Dalam arahan dan penyajian materinya Anggota Bawaslu Provinsi Sumatera Barat, Vifner, menekankan pentingnya kemampuan personel Bawaslu dalam proses penanganan dugaan pelanggaran. hal ini disampaikan pada kegiatan Simulasi Penerimaan Laporan Dugaan Pelanggaran Pemilu yang digelar di kantor Bawaslu Kabupaten Solok Selatan, Kamis.(02/10).
“Jika pengawasan Pemilu dianggap sebagai ruh dari Bawaslu, maka penindakan terhadap pelanggaran Pemilu adalah mahkota Bawaslu. Karena itu, setiap personel Bawaslu wajib memiliki kemampuan dasar yang baik dalam menangani dugaan pelanggaran Pemilu,” ungkap Vifner.
Menurutnya, simulasi ini menjadi salah satu metode efektif untuk meningkatkan kesiapan jajaran Bawaslu dalam menerima dan menindaklanjuti laporan dugaan pelanggaran sesuai mekanisme yang berlaku.

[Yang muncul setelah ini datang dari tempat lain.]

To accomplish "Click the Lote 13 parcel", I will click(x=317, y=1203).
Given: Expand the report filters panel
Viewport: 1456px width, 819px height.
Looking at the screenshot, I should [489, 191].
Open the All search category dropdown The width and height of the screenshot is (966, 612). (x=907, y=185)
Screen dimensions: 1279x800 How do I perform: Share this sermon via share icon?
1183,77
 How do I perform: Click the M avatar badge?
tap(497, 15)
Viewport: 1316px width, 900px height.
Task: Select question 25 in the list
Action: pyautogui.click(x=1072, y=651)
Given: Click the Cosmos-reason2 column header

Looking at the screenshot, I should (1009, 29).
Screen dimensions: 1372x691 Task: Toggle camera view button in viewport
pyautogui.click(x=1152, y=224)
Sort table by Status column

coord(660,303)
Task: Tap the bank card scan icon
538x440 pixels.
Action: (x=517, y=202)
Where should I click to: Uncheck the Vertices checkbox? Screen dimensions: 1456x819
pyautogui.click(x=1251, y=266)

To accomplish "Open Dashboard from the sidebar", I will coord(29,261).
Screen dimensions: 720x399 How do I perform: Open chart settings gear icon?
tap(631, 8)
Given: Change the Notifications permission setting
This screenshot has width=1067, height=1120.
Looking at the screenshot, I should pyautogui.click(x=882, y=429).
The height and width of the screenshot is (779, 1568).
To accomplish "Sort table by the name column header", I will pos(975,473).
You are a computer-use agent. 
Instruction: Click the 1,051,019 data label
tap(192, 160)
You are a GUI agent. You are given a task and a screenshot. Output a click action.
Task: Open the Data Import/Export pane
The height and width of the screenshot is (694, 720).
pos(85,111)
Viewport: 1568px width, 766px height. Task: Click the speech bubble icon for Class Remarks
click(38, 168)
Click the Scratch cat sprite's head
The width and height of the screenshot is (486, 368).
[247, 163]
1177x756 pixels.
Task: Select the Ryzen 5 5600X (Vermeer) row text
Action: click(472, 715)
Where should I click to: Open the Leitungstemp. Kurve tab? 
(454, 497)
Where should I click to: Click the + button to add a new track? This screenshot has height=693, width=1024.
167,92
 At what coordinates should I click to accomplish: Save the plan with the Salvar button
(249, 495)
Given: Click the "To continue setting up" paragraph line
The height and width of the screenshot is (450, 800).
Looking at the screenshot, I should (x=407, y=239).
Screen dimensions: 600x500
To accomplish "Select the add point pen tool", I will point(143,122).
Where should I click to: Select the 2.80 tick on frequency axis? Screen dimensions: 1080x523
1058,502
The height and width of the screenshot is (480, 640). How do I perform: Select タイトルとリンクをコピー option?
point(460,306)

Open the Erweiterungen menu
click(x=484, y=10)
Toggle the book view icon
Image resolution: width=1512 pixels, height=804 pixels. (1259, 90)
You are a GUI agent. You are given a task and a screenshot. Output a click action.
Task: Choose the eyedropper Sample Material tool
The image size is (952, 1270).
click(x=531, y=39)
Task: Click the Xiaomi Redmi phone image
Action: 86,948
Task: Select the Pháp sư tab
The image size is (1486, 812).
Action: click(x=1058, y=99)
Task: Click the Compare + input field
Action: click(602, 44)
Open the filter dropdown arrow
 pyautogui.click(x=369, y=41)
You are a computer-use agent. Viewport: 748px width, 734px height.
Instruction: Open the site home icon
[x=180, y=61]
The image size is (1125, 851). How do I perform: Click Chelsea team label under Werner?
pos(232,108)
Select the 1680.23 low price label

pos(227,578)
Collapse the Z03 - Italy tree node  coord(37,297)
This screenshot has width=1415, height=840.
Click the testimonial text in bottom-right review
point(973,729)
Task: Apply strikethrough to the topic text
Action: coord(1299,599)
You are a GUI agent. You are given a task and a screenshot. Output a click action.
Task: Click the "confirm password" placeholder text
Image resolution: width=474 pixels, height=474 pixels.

Sementara itu, Ketua Bawaslu Provinsi Sumatera Barat, Alni, yang secara resmi membuka kegiatan, menegaskan pentingnya persiapan di masa non-tahapan Pemilu.
“Pada masa jeda tahapan Pemilu seperti saat ini, penting bagi kita di jajaran Bawaslu untuk mempersiapkan diri menghadapi tahapan berikutnya. Kegiatan simulasi ini adalah bentuk pembiasaan bagi staf sekretariat dalam proses penanganan pelanggaran, sehingga nantinya mampu menjalankan fungsi penerimaan laporan dugaan pelanggaran secara maksimal,” jelas Alni.
Kegiatan yang diikuti oleh jajaran sekretariat Bawaslu Kabupaten Solok Selatan ini diharapkan dapat meningkatkan pemahaman terkait alur penanganan pelanggaran Pemilu. Melalui kegiatan ini, staf sekretariat diharapkan mampu menjadi garda terdepan dalam menerima laporan dugaan pelanggaran dari masyarakat, sekaligus memperkuat peran kelembagaan Bawaslu di daerah.